Так вот Сартр и Льюис в разгар Второй мировой войны вдруг ощутили острую необходимость рассказать своим современникам, что такое ад. Не такой, где грешников на вертелах жарят, а настоящий, понятный, убедительный и, страшно сказать, близкий каждому из нас. Примечательно, что Сартр был известен как убеждённый атеист, а Льюис – как христианский апологет.
Первым высказался Сартр, и в мировой культуре его высказывание оставило заметный след, превратившись в афоризм. «Ад – это другие», – говорит герой пьесы Сартра «Взаперти» (в другом переводе – «За закрытыми дверями»). Бессмысленно спорить, можно ли считать это суждением самого писателя, если он вкладывает его в уста героя, с которым себя едва ли ассоциирует. В этих словах заключён смысл всей пьесы.
Как же выглядит сартровский ад, ад атеиста? Это бесконечное здание с номерами, как в отеле, вне которого ничего нет. Только бесконечные этажи и номера. Единственная черта «классического» ада – жара, которая при открытой двери в коридор усиливается. Но это совсем не адское пламя, а что-то вроде жаркого климата без кондиционера.
В номера селят по несколько человек, незнакомых друг с другом. Первая реакция: а где же жаровни, медные воронки, черти или хотя бы палач? Только спустя время сидящие взаперти (дверь по первому требованию не открывается) понимают, что палачами им предназначено стать самим – друг для друга. Наказание заключается в пытке собственными же страстями, воспоминаниями о своих преступлениях и полученных душевных ранах, которые соседи по комнате с удовольствием друг другу растравляют.
В ад Сартра просто так не попадают. Это обязательно наказание за какой-то постыдный поступок или образ жизни, соответствующий расхожему представлению о грешнике.
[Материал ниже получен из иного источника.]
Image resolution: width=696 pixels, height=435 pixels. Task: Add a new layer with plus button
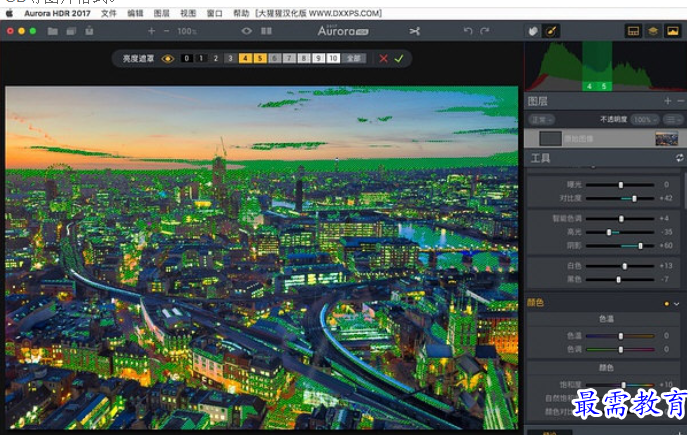667,101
Гарсэн, расстрелянный как дезертир, измывался над своей женой, которая всё безропотно переносила и продолжала его любить. Кульминацией этих отношений были ночные оргии с проституткой, которую он привёл прямо домой, и жена им утром приносила завтрак. Иными словами, Гарсэн на приличного человека не тянет, есть за что поместить в ад, даже если не вникать в историю с дезертирством.
Ещё одна обитательница запертой комнаты – прелестная блондинка Эстель, совершившая детоубийство. Чтобы добавить чёрных красок в её образ, нам сообщается, что замуж она вышла по расчёту, имела любовника, которого в итоге разлюбила и на его глазах убила новорождённую (от него) дочь. После этого любовник застрелился, а блондинка вскоре заболела и умерла от пневмонии. Ни в одном своём поступке не раскаивается.
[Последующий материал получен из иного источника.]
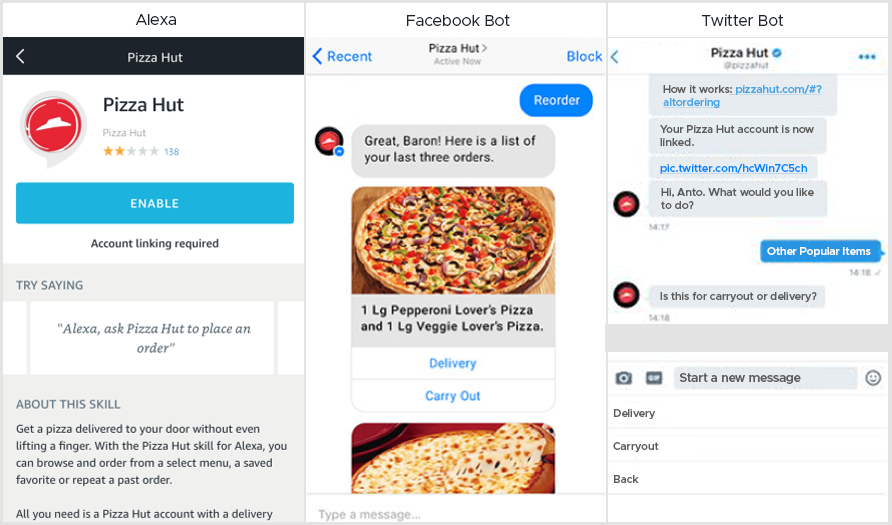Click the skill's star rating
Viewport: 892px width, 525px height.
tap(131, 151)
Греховность Инес также не вызывает сомнений даже у атеиста. Это эмансипированная лесбиянка, соблазняющая и уводящая у мужей хорошеньких жён. На земле она соблазнила жену своего двоюродного брата (возможно, не только её), а в аду мечтает добиться благосклонности детоубийцы Эстель, которая, в свою очередь, пытается соблазнить Гарсэна.
В этих биографиях едва ли многие читатели себя узнавали и узнают сейчас, зато отношения, завязавшиеся между героями, куда более реалистичны и узнаваемы. Кого удивишь рассказом, как люди, живущие рядом, могут возненавидеть друг друга, начать обижать, мстить, наступать на больные мозоли – иными словами, сотворить вокруг себя в настоящий ад? Отсутствие зеркал и отобранные зубные щётки в этом замкнутом пространстве – лишь невинная находка администрации адского отеля, призванная усилить и без того накопившееся раздражение «клиентов».
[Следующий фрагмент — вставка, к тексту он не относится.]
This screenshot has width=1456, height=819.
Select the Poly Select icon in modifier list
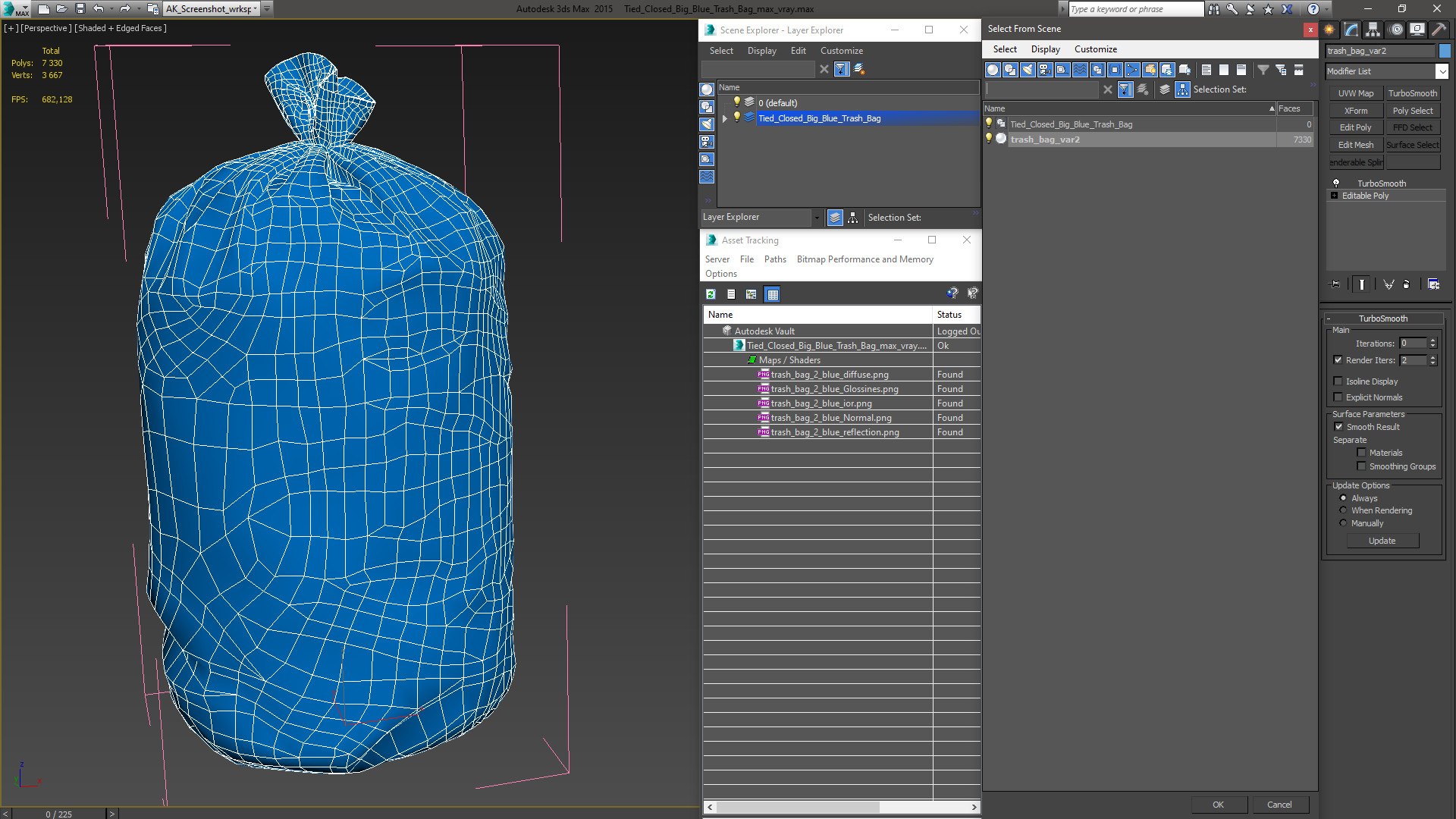point(1413,110)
Пьеса «Взаперти» выходит в 1943 году, а уже в 1944-м в газете «The Guardian» начинает печататься повесть Льюиса «Расторжение брака», где (по совпадению ли?) тоже идёт речь о «нестандартном» аде. Но не таком, как у Сартра.
Ад Льюиса, христианина-протестанта, – это серый сумеречный город с пустынными уродливыми улицами. Дождливый, унылый, неприятный, но вполне реалистичный – с виду ничего сверхъестественного. Только из рассказа попутчика главный герой узнает о том, что пространство и время ведут себя здесь особым образом. Город – бесконечно большой, позволяющий людям селиться настолько далеко друг от друга, что путь до ближайшего соседа может занять годы и столетия. Это очень огорчает новоприбывших, которые обычно предвкушают здесь встречу с великими грешниками прошлого вроде Наполеона или Чингисхана. Такая характеристика ада – явный реверанс в сторону Сартра: ад – это другие, поэтому лучше не иметь с ними никакого дела. Отличие в том, что у Льюиса обитатели ада располагают полной свободой действий: принудить их жить вместе никто не может. Возможно, поэтому большинство признает город вполне пригодным для жизни местом и уходить из него не хочет.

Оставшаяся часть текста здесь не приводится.